Regarding SMEs, the limited awareness/knowledge of environmental issues/problems might lead to a limited commitment to the implementation of environmental management practices. One of the main barriers to SMEs in the adaption of energy footprint reduction practices are the scarcity of information and the lack of understanding about environmental problems and the relevant legislation [66]. Additionally, the insufficient information regarding the real costs and the potential benefits of environmental practices are a key barrier to the energy footprint improvement of enterprises. It is often believed, especially by SME owners/managers, that national and/or local governments and larger companies should take a lead on the mitigation of environmental problems. They also think that the environmental impacts of their own business are negligible compared to the impacts of large companies, though SMEs are smaller than large companies, Consequently, the decision-makers in SMEs tend to ignore the environmental impacts associated with their companies’ activities and they do not consider that they have to act to control and reduce their environmental impacts, too.

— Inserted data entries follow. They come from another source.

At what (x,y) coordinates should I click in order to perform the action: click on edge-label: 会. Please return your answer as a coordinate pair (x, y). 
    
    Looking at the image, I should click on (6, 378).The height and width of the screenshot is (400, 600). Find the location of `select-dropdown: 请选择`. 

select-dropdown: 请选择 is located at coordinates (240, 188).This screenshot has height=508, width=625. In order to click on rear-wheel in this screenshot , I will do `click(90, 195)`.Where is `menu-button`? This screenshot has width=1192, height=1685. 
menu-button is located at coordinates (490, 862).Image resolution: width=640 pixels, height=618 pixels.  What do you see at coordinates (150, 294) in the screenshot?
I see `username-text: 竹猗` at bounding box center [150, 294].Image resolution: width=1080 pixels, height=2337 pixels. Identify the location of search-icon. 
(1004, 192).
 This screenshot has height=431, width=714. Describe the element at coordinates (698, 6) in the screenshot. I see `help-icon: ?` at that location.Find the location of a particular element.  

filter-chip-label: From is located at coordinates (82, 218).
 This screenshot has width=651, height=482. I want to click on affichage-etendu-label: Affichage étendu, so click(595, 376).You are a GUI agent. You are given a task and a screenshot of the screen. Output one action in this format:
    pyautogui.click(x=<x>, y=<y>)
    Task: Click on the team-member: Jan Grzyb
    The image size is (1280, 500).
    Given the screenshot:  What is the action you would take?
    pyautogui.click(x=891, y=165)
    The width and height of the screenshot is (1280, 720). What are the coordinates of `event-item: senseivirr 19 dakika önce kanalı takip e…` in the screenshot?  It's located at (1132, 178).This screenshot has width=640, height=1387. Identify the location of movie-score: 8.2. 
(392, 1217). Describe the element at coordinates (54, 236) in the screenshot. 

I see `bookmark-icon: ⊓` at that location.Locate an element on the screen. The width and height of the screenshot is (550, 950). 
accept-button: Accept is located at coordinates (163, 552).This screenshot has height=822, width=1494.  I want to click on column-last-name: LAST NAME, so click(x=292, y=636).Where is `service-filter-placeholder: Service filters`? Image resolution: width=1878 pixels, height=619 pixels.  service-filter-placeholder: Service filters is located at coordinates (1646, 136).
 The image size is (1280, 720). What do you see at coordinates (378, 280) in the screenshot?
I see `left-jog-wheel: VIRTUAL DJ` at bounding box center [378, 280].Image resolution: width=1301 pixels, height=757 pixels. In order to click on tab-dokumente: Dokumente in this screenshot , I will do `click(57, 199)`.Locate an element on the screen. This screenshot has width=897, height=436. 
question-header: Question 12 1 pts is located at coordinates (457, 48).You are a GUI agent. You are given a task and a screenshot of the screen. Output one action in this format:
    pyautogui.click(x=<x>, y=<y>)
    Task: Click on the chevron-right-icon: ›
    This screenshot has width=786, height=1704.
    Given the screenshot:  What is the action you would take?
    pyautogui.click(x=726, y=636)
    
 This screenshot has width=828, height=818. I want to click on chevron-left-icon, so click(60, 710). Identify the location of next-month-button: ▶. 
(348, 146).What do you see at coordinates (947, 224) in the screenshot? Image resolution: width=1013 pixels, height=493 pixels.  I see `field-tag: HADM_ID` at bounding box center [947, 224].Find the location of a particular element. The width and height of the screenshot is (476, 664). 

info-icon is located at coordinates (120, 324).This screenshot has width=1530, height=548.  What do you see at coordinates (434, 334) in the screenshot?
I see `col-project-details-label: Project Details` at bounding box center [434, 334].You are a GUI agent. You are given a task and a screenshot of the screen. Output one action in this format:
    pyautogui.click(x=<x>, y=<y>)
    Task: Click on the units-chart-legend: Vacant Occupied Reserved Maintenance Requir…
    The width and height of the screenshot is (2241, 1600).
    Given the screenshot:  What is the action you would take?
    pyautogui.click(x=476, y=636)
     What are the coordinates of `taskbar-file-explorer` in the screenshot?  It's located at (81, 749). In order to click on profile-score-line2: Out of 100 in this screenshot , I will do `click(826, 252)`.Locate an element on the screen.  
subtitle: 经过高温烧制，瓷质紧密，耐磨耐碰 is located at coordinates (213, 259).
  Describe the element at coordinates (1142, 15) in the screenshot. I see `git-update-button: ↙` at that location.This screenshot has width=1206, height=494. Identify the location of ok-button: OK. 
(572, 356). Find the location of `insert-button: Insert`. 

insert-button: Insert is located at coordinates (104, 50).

5.6.   Market Requirements

The market requirements differ significantly between economic sectors, countries, and regions. Specifically, in some markets, the companies are exposed to less market and regulatory pressures towards adopting green and sustainable approaches than others. Market pressures may arise from several stakeholders, such as political movements, environmental groups, local society, supply chain partners and customers. If the organisations providing the product/service do not align with the stakeholders’ values and expectations regarding sustainability and environmental practices, their stakeholders would have a more negative and/or skeptical attitude toward them. Regarding regulatory pressures, for instance, the European Union has established several policies related to energy efficiency, green practices and sustainability, which may range from regulations and directives to recommendations and concerted actions [69]. Since these legislative and policy frameworks have come into force, there has been a significant increase in the adoption of environmental practices and energy footprint reduction measures in Europe. Regarding SMEs, environmental legislation is one of the most important reasons why they invest in environmental management practices.

5.7. Geographical Separation of Production and Consumption

In the past, SMEs used to operate within a specific region, contracting with suppliers and targeting consumers based relatively close to their facilities. Although, things dramatically changed due to globalization. Specifically, not only large companies but also SMEs have partners, suppliers, distributors and customers located all over the world. This leads to a diffused responsibility for the environmental impacts of products. This leads to the diffusion of responsibility for the mitigation of the environmental impacts of the products/services throughout the supply chain. Although, it is more likely that each individual company in the supply chain will primarily work to improve its own environmental performance rather than communicating and collaborating with supply chain parties around the world on the overall improvement of the environmental footprint of the supply chain.

5.8. Supply Chain Management

Supply chain operation can be a competitive advantage for organizations and businesses, provided that cooperation between supply chain entities is done in such a way that the parties do not simply focus on their individual improvements and opportunities, but think outside their own boundaries, approaching opportunities for improvement more holistically both across the supply chain and between different but cooperating supply chains.